- _Teks Bacaan_
Bisnis.com, JAKARTA - Di depan Majelis Umum PBB China menyatakan targetnya menjadi negara netral karbon pada 2060. Hal itu mengindikasikan pengeluaran yang lebih tinggi untuk teknologi hijau dalam lima tahun ke depan.
Menurut perkiraan yang diterbitkan minggu ini oleh para analis di Sanford C. Bernstein & Co., China perlu menghabiskan total US$5,5 triliun atau sekitar US$180 miliar per tahun untuk mencapai tujuan tersebut pada 2050. Hal itu akan membutuhkan pemotongan drastis penggunaan bahan bakar fosil dan meningkatkan teknologi perbatasan untuk mengimbangi sisa emisi.
Presiden Xi Jinping mendesak semua negara untuk bekerja menuju pemulihan ekonomi yang lebih hijau dari pandemi Covid-19. Meskipun dia tidak menjelaskan secara rinci, pengumuman Xi menyiratkan bahwa emisi China harus turun tajam untuk mencapai nol bersih dalam waktu kurang dari 30 tahun setelah mencapai puncaknya pada 2030.
"Umat manusia tidak lagi mampu untuk mengabaikan peringatan berulang tentang alam dan menempuh jalan yang tidak terduga dalam mengekstraksi sumber daya tanpa berinvestasi dalam konservasi, mengejar pembangunan dengan mengorbankan perlindungan, dan mengeksploitasi sumber daya tanpa restorasi,” kata Xi dalam pidatonya, dilansir Bloomberg, Rabu (23/9/2020).
Pernyataan tersebut menunjukkan bahwa China, negara terpadat di dunia dan pengguna energi terbesar, bersedia mengambil lebih banyak tanggung jawab untuk mengatasi perubahan iklim. Hal ini kontras dengan keputusan Presiden AS Donald Trump untuk menarik diri dari Perjanjian Paris, yang menyerukan pembatasan emisi bahan bakar fosil.
Xi tidak memberikan rincian lebih lanjut mengenai bagaimana janji China di bawah perjanjian Paris akan berkembang. Pengumumannya adalah bukti bahwa rencana lima tahun kepemimpinan ke depan akan berupaya untuk mempercepat penyebaran energi bersih.

- _Data yang Diberikan_
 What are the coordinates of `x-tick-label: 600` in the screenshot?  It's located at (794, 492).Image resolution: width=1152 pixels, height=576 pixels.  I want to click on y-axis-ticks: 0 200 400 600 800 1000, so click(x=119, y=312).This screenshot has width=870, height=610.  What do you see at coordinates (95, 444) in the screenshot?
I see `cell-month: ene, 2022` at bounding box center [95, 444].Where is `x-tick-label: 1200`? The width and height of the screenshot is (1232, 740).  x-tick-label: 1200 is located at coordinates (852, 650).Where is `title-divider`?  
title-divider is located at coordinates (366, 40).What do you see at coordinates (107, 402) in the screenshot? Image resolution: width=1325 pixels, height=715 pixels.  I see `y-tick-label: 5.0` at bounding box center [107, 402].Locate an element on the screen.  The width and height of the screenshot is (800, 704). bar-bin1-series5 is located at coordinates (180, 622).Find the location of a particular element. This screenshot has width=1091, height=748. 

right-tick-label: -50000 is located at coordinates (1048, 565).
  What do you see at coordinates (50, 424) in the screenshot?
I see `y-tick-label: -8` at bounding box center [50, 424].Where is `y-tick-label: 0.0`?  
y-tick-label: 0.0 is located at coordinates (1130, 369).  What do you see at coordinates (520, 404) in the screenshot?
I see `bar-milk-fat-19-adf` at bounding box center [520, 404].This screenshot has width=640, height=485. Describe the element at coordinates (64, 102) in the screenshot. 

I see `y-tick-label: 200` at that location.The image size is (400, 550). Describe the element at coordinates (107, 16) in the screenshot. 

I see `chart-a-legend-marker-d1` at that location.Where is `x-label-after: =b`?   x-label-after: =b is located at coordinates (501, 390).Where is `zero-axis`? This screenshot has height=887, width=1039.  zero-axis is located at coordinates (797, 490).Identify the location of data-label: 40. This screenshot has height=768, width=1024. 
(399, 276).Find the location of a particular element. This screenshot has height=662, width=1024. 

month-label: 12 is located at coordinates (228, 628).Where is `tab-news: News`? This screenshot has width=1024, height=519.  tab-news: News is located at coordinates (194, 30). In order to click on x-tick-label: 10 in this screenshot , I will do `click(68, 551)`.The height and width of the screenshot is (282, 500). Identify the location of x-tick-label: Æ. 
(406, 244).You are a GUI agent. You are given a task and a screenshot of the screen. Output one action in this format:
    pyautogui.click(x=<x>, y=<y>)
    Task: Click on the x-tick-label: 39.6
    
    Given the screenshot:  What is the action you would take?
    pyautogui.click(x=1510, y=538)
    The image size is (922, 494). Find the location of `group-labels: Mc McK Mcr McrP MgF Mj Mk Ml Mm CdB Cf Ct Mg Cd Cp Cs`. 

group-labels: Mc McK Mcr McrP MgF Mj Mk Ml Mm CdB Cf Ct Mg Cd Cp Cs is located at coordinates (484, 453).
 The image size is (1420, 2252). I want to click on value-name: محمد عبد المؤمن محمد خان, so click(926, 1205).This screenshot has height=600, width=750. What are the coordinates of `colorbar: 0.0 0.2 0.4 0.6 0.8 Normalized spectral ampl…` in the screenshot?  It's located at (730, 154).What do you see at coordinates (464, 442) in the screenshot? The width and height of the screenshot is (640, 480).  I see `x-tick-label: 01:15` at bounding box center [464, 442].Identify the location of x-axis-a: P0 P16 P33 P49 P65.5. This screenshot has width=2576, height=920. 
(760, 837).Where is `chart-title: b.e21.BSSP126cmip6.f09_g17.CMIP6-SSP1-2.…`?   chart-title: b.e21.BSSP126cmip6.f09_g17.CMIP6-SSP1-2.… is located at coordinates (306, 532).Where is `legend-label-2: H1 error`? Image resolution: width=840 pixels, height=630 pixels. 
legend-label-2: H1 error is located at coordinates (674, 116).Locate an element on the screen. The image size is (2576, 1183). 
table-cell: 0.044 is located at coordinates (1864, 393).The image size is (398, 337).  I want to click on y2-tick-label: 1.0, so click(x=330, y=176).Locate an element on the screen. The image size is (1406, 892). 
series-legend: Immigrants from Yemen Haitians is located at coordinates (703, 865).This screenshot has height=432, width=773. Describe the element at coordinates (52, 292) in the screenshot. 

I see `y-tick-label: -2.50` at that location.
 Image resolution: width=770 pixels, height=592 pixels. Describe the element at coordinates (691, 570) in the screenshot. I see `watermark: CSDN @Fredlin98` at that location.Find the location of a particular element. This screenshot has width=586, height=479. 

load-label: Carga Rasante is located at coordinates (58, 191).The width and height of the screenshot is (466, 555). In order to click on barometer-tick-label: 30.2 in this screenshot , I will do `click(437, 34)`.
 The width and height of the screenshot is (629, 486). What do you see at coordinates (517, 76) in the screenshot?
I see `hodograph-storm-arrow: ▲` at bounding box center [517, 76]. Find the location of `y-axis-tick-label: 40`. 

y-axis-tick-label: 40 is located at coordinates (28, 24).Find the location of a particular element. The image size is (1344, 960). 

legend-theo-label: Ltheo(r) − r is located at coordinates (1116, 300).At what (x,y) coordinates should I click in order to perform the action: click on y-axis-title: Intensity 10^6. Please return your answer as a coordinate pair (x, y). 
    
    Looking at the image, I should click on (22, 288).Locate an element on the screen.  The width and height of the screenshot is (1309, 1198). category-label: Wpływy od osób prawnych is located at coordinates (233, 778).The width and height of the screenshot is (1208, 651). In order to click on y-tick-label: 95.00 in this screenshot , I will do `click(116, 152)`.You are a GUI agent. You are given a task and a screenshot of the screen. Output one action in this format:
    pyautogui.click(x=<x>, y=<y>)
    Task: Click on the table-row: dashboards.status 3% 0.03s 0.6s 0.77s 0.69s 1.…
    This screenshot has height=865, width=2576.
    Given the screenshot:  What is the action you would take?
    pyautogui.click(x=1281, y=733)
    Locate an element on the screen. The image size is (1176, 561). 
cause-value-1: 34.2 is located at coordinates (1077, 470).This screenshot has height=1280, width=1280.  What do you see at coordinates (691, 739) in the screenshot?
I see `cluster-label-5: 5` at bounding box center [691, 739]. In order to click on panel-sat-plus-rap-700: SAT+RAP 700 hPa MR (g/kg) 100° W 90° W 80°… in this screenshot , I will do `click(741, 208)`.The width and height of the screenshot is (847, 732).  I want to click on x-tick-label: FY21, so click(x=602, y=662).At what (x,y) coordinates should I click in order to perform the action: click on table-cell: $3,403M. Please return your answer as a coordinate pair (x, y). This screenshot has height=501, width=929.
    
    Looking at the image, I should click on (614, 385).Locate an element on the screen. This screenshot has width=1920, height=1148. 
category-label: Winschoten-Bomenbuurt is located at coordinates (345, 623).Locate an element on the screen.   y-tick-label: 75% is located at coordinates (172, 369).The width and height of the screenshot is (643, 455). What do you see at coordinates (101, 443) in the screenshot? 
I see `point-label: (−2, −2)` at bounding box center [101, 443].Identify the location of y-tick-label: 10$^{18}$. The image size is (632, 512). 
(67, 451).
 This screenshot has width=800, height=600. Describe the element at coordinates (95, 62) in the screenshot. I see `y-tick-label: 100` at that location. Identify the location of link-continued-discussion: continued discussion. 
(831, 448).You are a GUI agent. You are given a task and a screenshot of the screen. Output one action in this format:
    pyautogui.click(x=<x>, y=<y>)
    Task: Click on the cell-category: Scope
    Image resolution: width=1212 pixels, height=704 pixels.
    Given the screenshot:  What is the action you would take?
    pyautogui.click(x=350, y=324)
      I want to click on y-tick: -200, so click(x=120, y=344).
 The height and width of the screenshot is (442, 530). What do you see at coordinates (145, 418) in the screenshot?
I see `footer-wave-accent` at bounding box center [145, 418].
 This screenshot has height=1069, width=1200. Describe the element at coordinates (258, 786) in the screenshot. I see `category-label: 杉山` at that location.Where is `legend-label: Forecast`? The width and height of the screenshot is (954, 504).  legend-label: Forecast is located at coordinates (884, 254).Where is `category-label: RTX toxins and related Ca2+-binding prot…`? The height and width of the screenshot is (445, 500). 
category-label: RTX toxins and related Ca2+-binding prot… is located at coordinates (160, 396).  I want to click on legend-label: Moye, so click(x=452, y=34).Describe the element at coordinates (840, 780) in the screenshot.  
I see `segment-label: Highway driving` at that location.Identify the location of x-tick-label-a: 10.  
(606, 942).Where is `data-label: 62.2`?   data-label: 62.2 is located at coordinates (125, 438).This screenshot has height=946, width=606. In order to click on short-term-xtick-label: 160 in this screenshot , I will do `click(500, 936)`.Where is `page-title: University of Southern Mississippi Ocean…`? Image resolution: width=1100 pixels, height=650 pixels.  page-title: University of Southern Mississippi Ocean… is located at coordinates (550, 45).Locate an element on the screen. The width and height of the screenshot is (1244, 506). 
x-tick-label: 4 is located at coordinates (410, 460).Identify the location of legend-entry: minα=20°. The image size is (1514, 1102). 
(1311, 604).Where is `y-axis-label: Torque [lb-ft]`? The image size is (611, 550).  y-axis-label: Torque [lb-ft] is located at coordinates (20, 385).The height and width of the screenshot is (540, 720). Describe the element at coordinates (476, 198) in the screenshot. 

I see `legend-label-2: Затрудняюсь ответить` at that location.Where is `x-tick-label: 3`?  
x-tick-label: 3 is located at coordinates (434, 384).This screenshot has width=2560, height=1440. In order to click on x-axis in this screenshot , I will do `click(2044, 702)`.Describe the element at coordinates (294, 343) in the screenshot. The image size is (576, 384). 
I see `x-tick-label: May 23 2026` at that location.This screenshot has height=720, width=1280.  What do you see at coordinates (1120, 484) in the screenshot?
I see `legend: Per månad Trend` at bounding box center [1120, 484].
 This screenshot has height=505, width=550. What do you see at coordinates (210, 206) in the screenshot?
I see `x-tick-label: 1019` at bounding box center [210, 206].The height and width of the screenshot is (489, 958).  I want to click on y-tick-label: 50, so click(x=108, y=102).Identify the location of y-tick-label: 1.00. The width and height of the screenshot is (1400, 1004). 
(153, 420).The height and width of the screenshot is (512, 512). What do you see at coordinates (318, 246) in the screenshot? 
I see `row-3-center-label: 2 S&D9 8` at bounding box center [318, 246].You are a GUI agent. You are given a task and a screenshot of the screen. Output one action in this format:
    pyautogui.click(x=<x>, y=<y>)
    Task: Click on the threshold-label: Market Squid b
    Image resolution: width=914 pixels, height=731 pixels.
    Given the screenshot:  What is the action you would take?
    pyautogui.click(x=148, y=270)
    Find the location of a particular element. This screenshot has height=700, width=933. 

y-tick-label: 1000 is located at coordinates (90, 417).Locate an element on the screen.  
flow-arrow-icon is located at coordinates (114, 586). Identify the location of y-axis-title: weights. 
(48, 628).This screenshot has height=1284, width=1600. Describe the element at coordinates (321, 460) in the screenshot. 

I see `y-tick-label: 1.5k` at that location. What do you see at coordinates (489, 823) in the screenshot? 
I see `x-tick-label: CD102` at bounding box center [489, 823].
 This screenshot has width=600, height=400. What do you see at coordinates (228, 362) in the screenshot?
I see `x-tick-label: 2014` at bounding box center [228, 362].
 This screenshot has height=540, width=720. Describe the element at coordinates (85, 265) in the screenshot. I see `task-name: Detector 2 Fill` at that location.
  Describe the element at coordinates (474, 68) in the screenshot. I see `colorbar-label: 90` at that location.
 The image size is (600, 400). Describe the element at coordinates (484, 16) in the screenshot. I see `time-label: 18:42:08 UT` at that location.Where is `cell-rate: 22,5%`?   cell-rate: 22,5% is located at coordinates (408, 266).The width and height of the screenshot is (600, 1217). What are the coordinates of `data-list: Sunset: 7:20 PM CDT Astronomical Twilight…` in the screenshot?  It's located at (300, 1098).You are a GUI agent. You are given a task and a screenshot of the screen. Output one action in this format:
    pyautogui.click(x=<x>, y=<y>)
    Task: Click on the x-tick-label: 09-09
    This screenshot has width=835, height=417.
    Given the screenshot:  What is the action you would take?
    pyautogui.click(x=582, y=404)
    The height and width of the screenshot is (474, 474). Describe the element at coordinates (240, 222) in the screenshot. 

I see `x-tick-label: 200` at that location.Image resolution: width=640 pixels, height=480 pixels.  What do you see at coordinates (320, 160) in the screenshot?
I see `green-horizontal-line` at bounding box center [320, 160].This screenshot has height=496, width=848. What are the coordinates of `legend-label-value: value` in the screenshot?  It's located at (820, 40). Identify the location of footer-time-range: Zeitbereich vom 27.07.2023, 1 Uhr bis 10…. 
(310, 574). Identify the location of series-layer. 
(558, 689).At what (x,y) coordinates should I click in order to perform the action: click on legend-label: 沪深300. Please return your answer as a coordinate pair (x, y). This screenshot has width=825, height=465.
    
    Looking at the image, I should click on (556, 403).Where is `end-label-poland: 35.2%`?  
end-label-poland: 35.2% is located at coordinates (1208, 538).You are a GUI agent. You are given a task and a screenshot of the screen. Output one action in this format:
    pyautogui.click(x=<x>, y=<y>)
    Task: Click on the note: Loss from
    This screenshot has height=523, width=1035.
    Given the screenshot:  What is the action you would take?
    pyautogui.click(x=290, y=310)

- _Petunjuk Tugas_
Tuliskan kembali bagian teks bacaan mulai dari "Xi tidak memberikan" sampai dengan "penyebaran energi bersih." tanpa mengubah satu kata pun. Data di atas merupakan bahan tersendiri yang terpisah dari teks bacaan.

- _Jawaban Tertulis_
Xi tidak memberikan rincian lebih lanjut mengenai bagaimana janji China di bawah perjanjian Paris akan berkembang. Pengumumannya adalah bukti bahwa rencana lima tahun kepemimpinan ke depan akan berupaya untuk mempercepat penyebaran energi bersih.